I didn’t read all of it, because I didn’t want them to grow bored, and some were whispering. Still, in the front row, one student mouthed the words to “The Love Song of J. Alfred Prufrock” and so it was hard to stop reading, at the minute in which “there is time / For decisions and revisions which a minute will reverse.”
At an earlier minute today, I spied a huge book baking atop a car in my school parking lot. The unlikeliness of it: a book left alone there, and so large a book that it would have seemed difficult to forget. I immediately began spinning a story of a cell phone ringing, a student late for class, or a friend unexpectedly appearing in the parking lot. But I wanted to know the book’s name, and so I walked closer, and found it to be a Bible commentary. And then I realized I’d seen it — or its twin — elsewhere, on a library desk where a friend of mine sat.
Perhaps it’s that I read Nancy Drew and Sherlock Holmes stories years ago; perhaps it’s that recently I’ve watched many episodes of Campion, Miss Marple, Poirot. But I found myself immediately playing detective.
My first step: was there a name inside the book?

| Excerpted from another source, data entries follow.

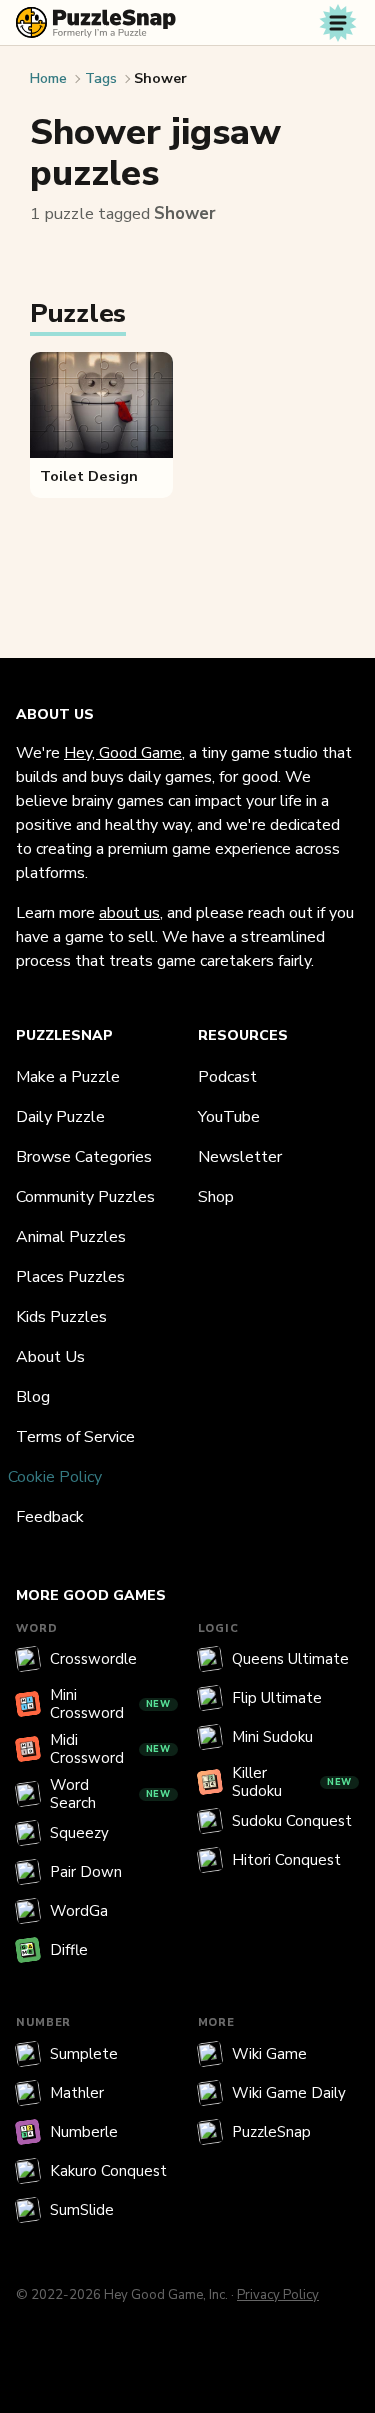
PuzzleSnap (271, 2132)
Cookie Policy (55, 1477)
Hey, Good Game (123, 753)
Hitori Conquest (286, 1860)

There was not. (More shame to the possessor. I believe in claiming my books.)
My second step: were there any clues about the car? More success here. Nothing I could see about the car seemed antithetical to the character of my friend behind the library desk. It was a practical car, neither frivolous nor demonstrative. Beyond that, the political bumper sticker displayed on the vehicle was precisely what I would expect from said friend.
Excellent then. The book’s plight had won my sympathies, and I wished the car were unlocked so I could set the book in shelter. That being impossible, I took the next best step: I left the book to its own devices and went to find my friend at the one place where I knew he might be — though I doubted to find him there today — behind the library desk. And there he was.
An inquiry revealed that my train of detection had been flawless. I set off to resume my ordinary career, and my friend dispatched himself to rescue his book from its languishing.
There will be time,” yes, “for all the works and days of hands / That lift and drop a question on your plate.” And having seen the question fall — or, more precisely, seen it lying there atop the car — the visions and revisions came thick upon one another’s heels, so that, for ten minutes on a Thursday morning, I was sleuth rather than teacher. There were those few other minutes, later, when I was J. Alfred Prufrock, wondering if I dared and if I dared. (And also the women coming and going, “talking of Michelangelo.”)
And in light of all of it, the advice which a woman gave me only a number of minutes ago — to be open to anything, because you never know where you’ll end up — rings truer, maybe, than it would have this morning.